■ **ENTRIES SHOWN**:
□ □ □
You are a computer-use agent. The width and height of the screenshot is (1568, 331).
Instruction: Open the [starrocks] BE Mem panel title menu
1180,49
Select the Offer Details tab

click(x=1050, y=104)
□ □ □
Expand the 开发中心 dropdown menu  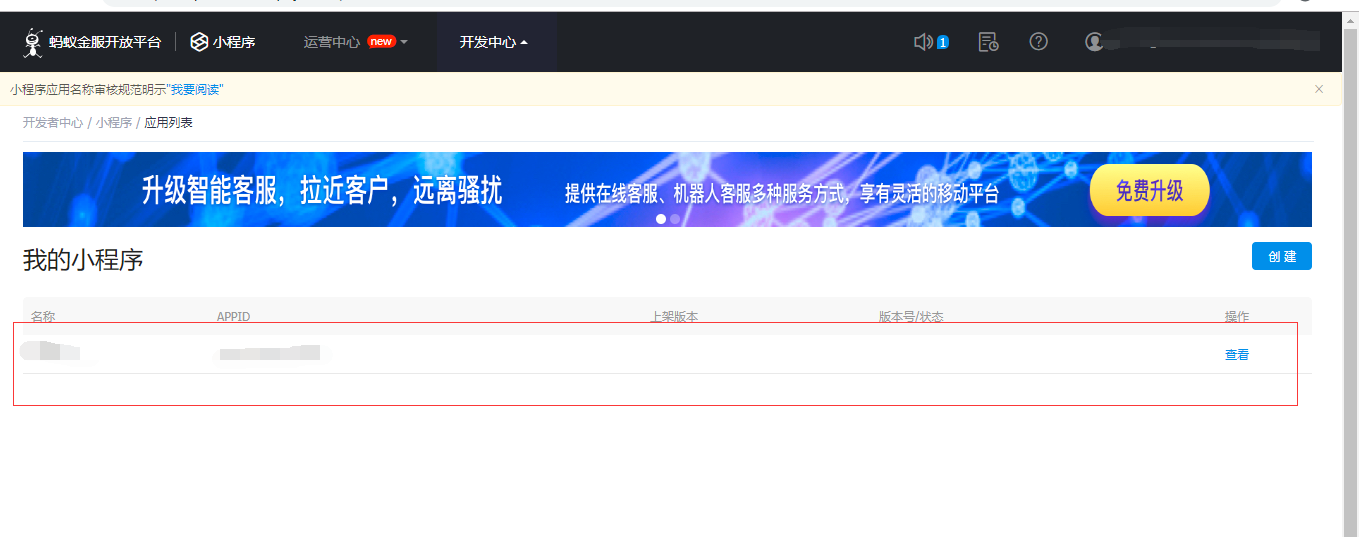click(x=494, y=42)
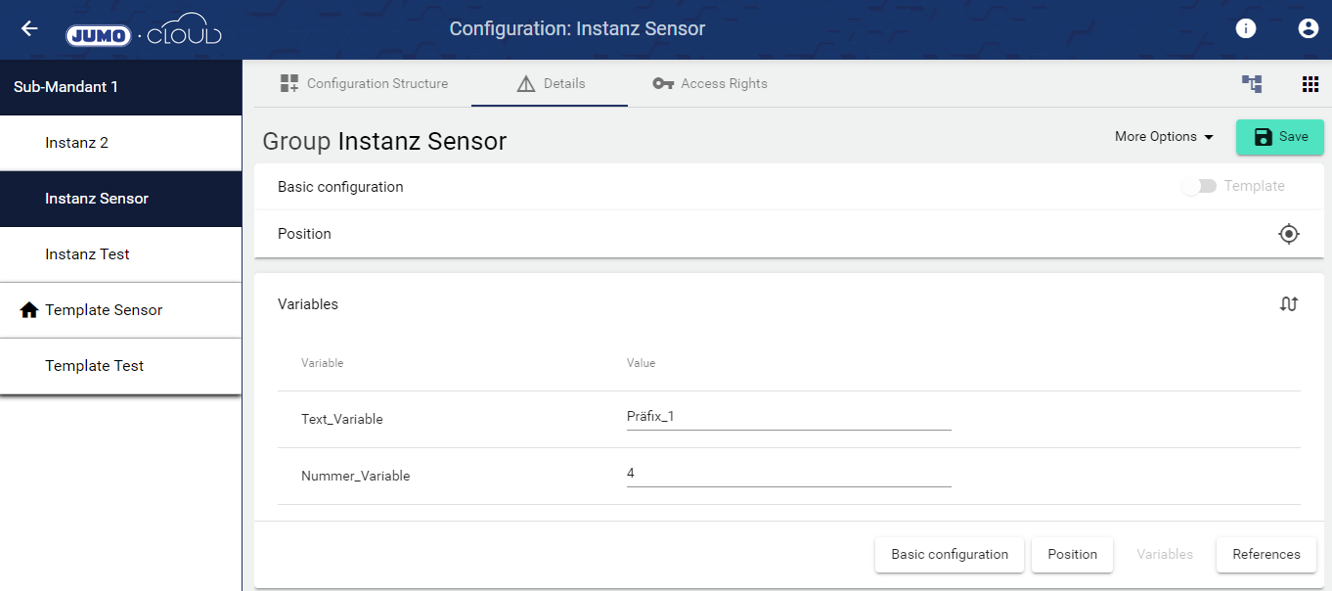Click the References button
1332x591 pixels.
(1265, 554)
□ □ □
■ **WHAT IS ASKED**:
Reproduce the records without changes, from the line containing "You are a computer-use" through the line containing "click(x=1050, y=104)", including both of those lines.

■ **FULL SOLUTION**:
You are a computer-use agent. The width and height of the screenshot is (1568, 331).
Instruction: Open the [starrocks] BE Mem panel title menu
1180,49
Select the Offer Details tab

click(x=1050, y=104)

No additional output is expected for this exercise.